____ Given records

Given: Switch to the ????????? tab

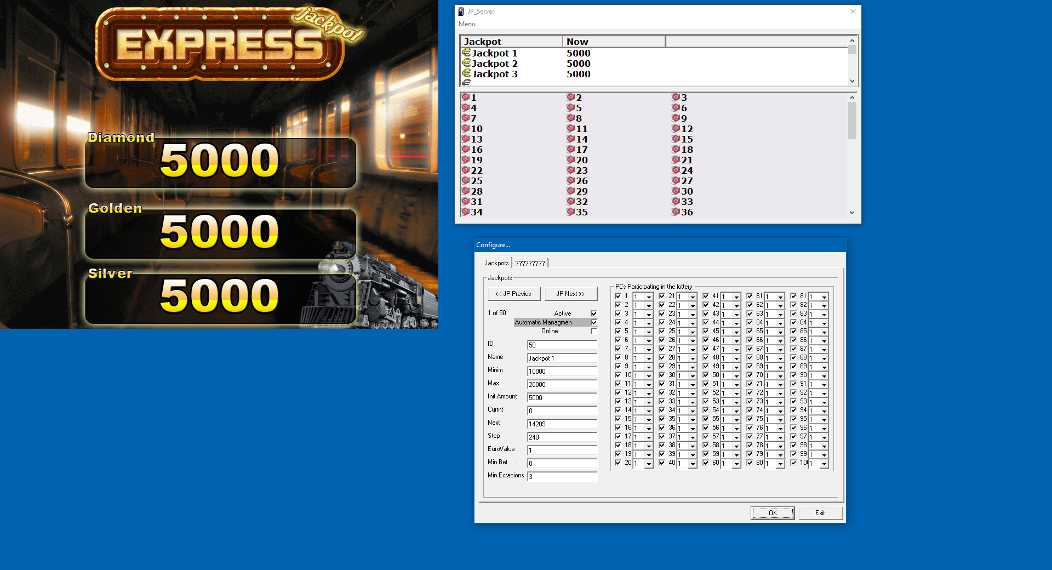Looking at the screenshot, I should pyautogui.click(x=530, y=263).

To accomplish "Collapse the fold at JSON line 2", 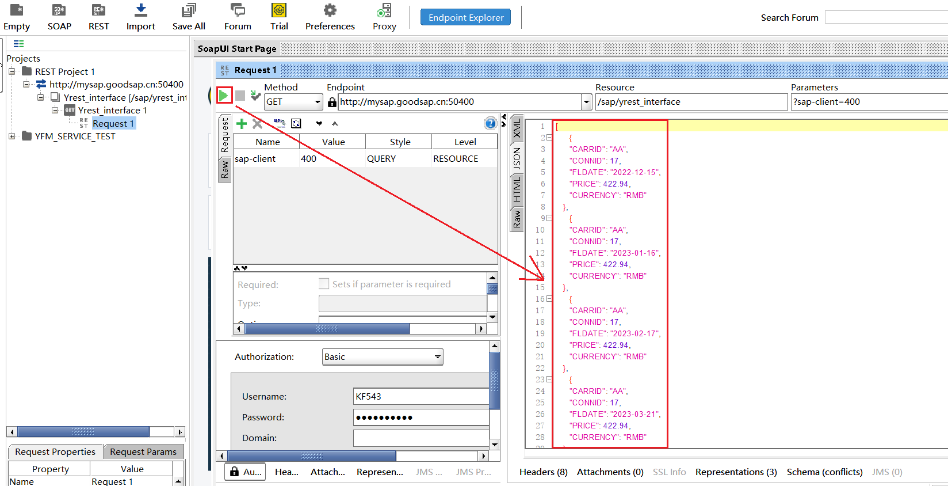I will click(549, 138).
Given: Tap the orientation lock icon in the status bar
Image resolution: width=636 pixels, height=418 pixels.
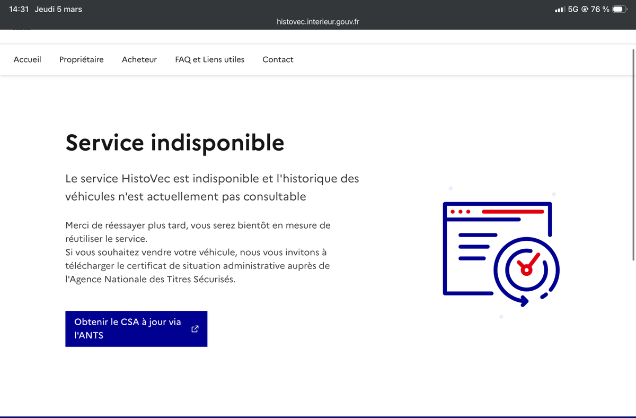Looking at the screenshot, I should click(585, 9).
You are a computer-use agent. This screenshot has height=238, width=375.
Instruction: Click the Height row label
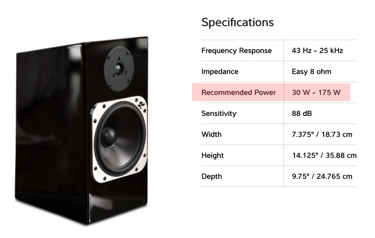[213, 155]
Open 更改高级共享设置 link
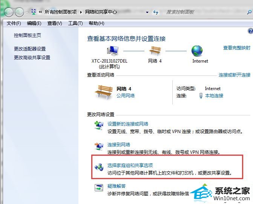Viewport: 253px width, 204px height. pos(32,57)
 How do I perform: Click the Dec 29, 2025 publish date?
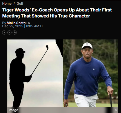point(13,26)
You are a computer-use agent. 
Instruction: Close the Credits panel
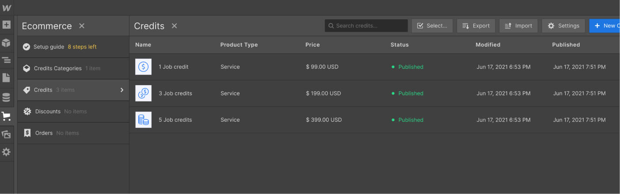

________

*Your objective*.
What is the exact wording of the lines from the one bearing "Instruction: Click the Height row label" through the final line of the records above? Write it out without the pictures.

*Solved problem*.
Instruction: Click the Height row label
[213, 155]
Open 更改高级共享设置 link
Viewport: 253px width, 204px height. pos(32,57)
 How do I perform: Click the Dec 29, 2025 publish date?
point(13,26)
You are a computer-use agent. 
Instruction: Close the Credits panel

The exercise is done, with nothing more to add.